Garrido went on to post a 7-5, 6-1 triumph for her second straight CCCAA title. San Diego Mesa has won three of the last four state trophies with Sophia Najera winning the school’s first title in 2014.
Garrido became the first back-to-back state champion in 12 years, since Michelle Esquivel turned the trick in 2004-05 for Santa Ana and Orange Coast.
“It feels so good to be the champion again,” said Garrido. “I feel like all my hard work has paid off. I’ve been fighting walking pneumonia and a couple of injuries this week.”
Garrido is 18-0 this year and undefeated in her two-year community college career (39-0) without losing a single set.

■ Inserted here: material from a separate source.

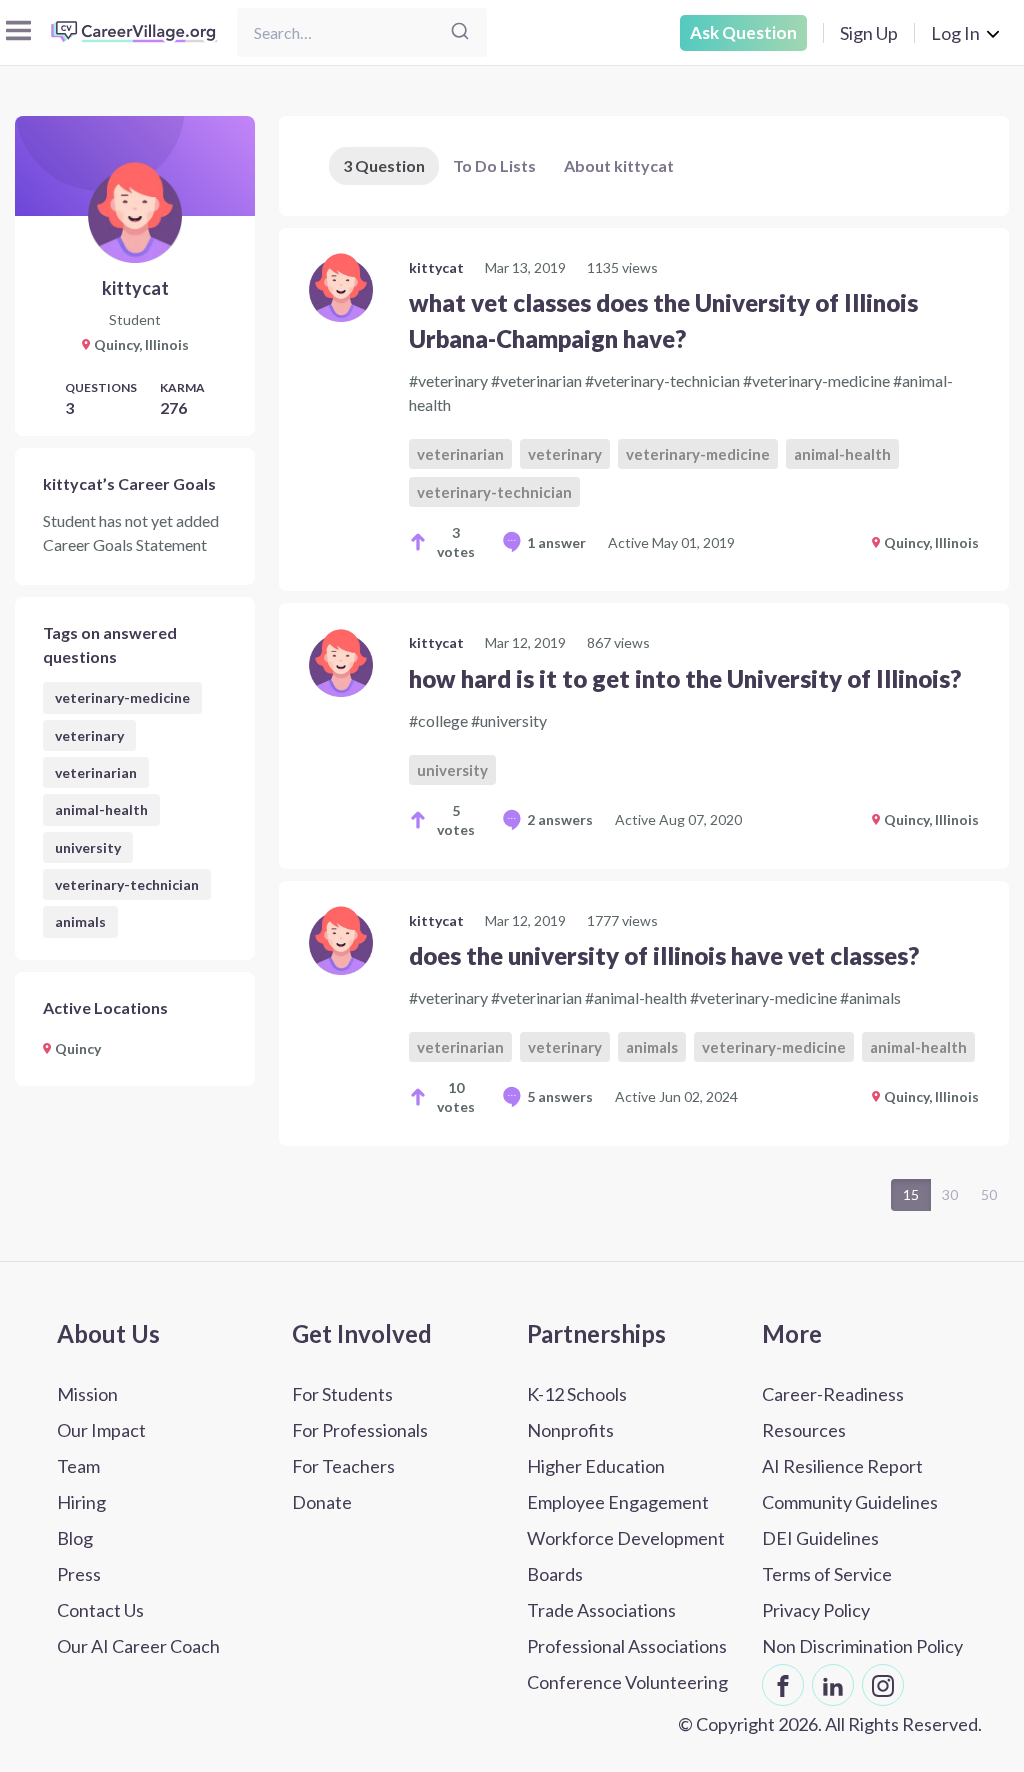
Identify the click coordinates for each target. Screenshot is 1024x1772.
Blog (75, 1538)
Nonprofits (570, 1430)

She won six matches over four days to claim this year’s state title with a 73-12 game record.“I was really nervous because this was the last match and there’s a lot of pressure,” Garrido explained. “You’re playing in front of a lot of people here and I feel like every move or shot is criticized.
“It’s smart to try to keep a player like me who’s short back behind the baseline. To tell you the truth, I kind of spaced out in that game when she had three set points. The more I thought about it, the worse I played. I didn’t even focus on the score, I was just going one point at a time.”
Garrido had two service breaks in the first six games of the second set and took a 5-1 lead when Colling hit wide right at 30-40. She built a 40-15 lead on her serve in the next game and won the match with a perfect lob over Colling, who had charged to the net.
“It was really the same as last year,” said San Diego Mesa coach Marc Pinckney. “Danielle didn’t play all that well by her standards, her forehand was off all week. She played well at the end of matches.
“They had a perfect game plan with Clarissa playing really far back. They were trying to keep Danielle from getting her angles but she did a good job of adjusting.”
Pinckney said that Garrido has had “a bunch of college offers” but she hasn’t made a decision yet.
Colling played in the doubles semifinals at 8 a.m., just three hours before the singles final. She and partner Karen Trinh fell to top-seeded Mayra Jovic-Abby Mullins of Santa Monica in a marathon match, 2-6, 6-1, 10-6 in the super tiebreaker.
Jovic, the 2015 state singles and doubles champ, and Mullins went on to beat Veronika Galstyan-Tsukimi Ono of Glendale in an All-Western State Conference final, 6-4, 6-3.